Depuis plus de dix ans, l’assurance-vie est le placement préféré des Français. Avec 2 020 milliards d'euros d'encours à fin janvier 2025, selon les données de France Assureur, l’assurance-vie ne séduit pas uniquement pour sa souplesse ou sa rentabilité, mais aussi, et surtout, pour son rôle très avantageux dans la transmission du patrimoine

Derrière son image d’outil d’épargne se cache un puissant levier patrimonial, parfois perçu comme une façon de contourner la succession classique. Mais dans les faits, est-ce vraiment le cas ? Nous avons posé la question à Jérôme Leprovaux, juriste spécialiste du patrimoine et des successions.
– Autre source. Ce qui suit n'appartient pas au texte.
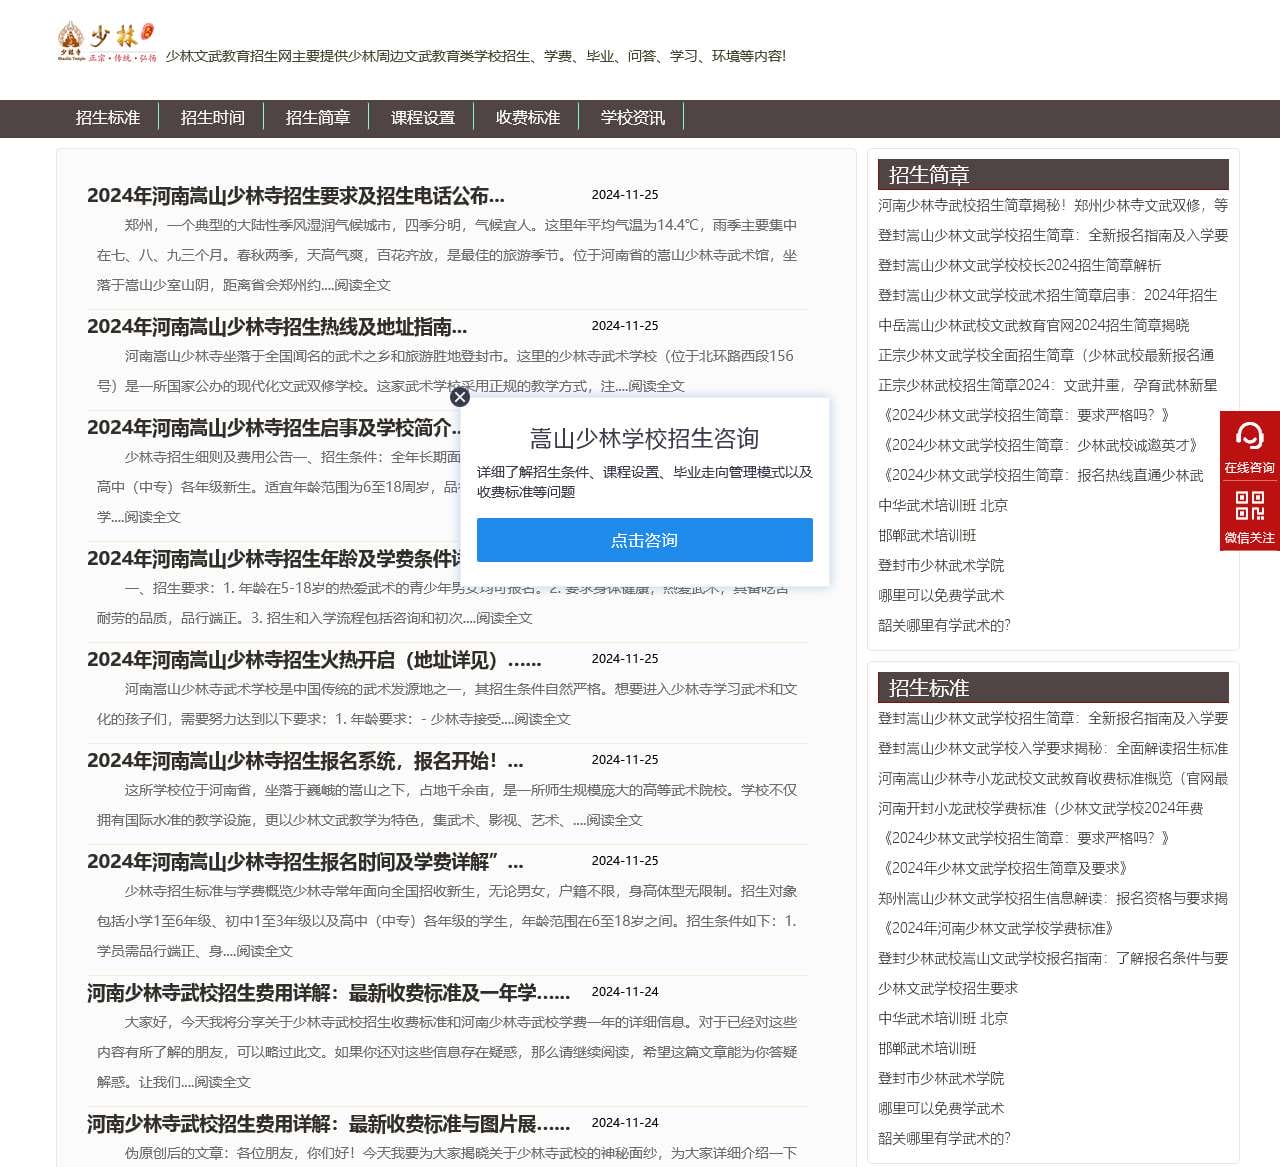Image resolution: width=1280 pixels, height=1167 pixels.
Task: Close the 嵩山少林学校招生咨询 popup
Action: click(x=460, y=397)
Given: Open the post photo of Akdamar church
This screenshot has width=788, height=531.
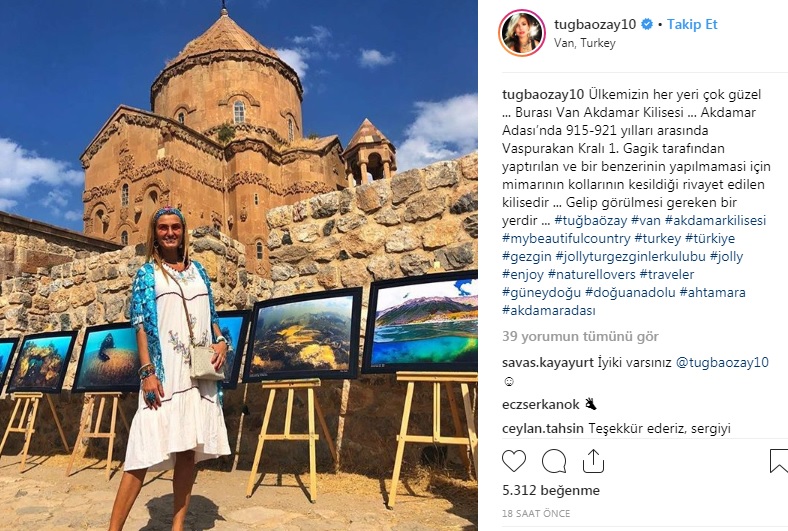Looking at the screenshot, I should tap(239, 265).
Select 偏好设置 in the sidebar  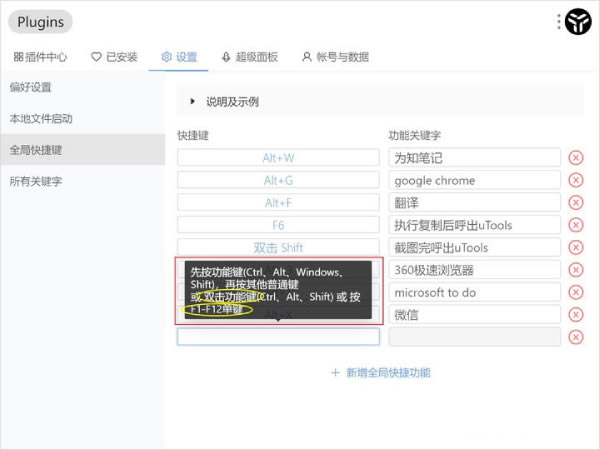[x=31, y=87]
Une transmission "hors succession", mais pas hors règles

L’assurance-vie c’est avant tout un produit d’épargne qui ne fait pas partie de la succession. “C’est ce qu’on appelle un outil hors succession : les capitaux transmis au(x) bénéficiaire(s) ne sont pas inclus dans l’actif successoral”, rappelle Jérôme Leprovaux. Autrement dit, le capital n’est pas réparti selon les règles classiques du Code civil. Le souscripteur peut donc librement désigner un bénéficiaire, qu’il s’agisse d’un proche, d’un enfant favorisé, d’un voisin… ou d’un tiers.

Mais avec ce placement, peut-on priver un héritier réservataire, comme un enfant, de sa part de l'héritage ? Techniquement, oui, mais dans certaines limites. “Si les sommes versées sur le contrat sont jugées manifestement exagérées, les juges peuvent décider de les réintégrer à la succession”, prévient Jérôme Leprovaux. Le critère d’exagération dépend de la capacité financière du souscripteur, de son âge, de ses charges et du moment des versements.
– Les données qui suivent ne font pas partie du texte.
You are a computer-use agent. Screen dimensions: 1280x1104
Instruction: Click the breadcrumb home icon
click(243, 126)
Un levier d’optimisation fiscal

Il faut donc faire la part des choses entre ce que permet l’assurance-vie et ce que la loi encadre. “L’assurance-vie ne doit pas être vue comme une échappatoire au droit des successions, mais comme un outil d’optimisation”, tempère l’expert. Grâce à son régime fiscal avantageux, notamment l’abattement de 152 500 euros par bénéficiaire pour les primes versées avant 70 ans, elle permet de transmettre un capital significatif sans subir des droits de succession.

Elle est également très utile dans des contextes familiaux particuliers, comme les familles recomposées ou les couples non mariés. En permettant de favoriser un concubin ou un enfant, elle évite certains conflits et déséquilibres que la succession classique ne permet pas toujours de corriger facilement. 

L'assurance-vie : un dispositif dont il ne faut pas abuser 

Peut-on vraiment transmettre son patrimoine à sa façon grâce à l’assurance-vie ? “Oui, mais avec intelligence”, résume Jérôme Leprovaux. Car si elle offre une marge de manœuvre appréciable, elle ne dispense pas d’un minimum de prudence. Un contrat mal rédigé, des primes surévaluées ou une volonté trop marquée d’exclure certains héritiers peuvent vite conduire à un contentieux.

Pour éviter les mauvaises surprises, l’accompagnement dans vos démarche par un notaire ou un spécialiste du patrimoine reste vivement conseillé.